Now, I have nothing against Catholics, Christians, Muslims, Hindus, Taoists, Confucianists, or any other belief system that exists. Everyone has a right to believe whatever they want, how they want, as long as it doesn’t hurt anybody else, and when it does hurt someone else that’s because you’re being a douchebag about stuff.
And if I seem to be making fun of Catholicism it’s because I grew up as a Catholic (and don’t try to out-Catholic me, cause I was an altar-boy, went to an all-boys Catholic high school run by some sort of monastic order, and I’ve been trained to remember my confirmation name as part of my “full name” even when there is no legal leg for that to stand on… oh and I played one of those baby saints one time… true story). I’m not any more (if you hadn’t already gotten that by the tone of the paragraph).
But some things have stuck.
I could probably pray the rosary if pushed.
I could pull out a mean “grace before meal” prayer with an appropriate bible passage, if necessary.
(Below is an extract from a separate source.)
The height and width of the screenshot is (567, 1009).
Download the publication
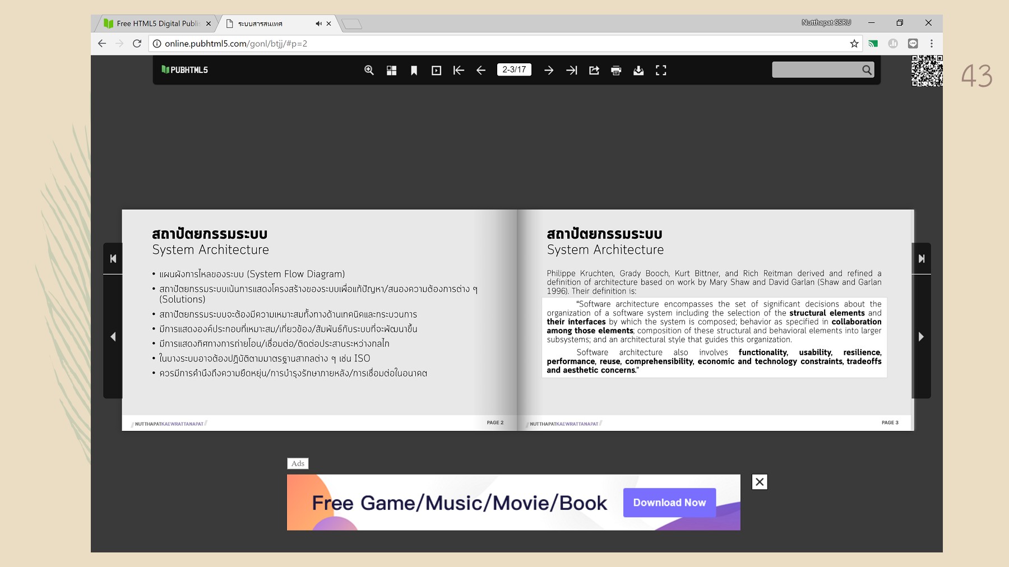638,70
And I find confession cathartic.
Maybe that’s why I’ve been blogging on and off for as long as blogging was around… it’s like confession, but instead of a priest to listen to my woes and tell me to recite a couple of prayers, I have a collection of strangers who will laugh (and maybe learn) at my stupidity and leave their own strange comments.
Either way… it works.
So for the very first installment of “I Confess Stupid Things I Did As A Child Sunday” –
“I once cut me a slice of butter thinking it was cheese. I didn’t like it. So I cut another slice from the other end thinking that maybe only one end had gone bad… The worst thing. I didn’t work out that I had eaten butter till 10 years later.”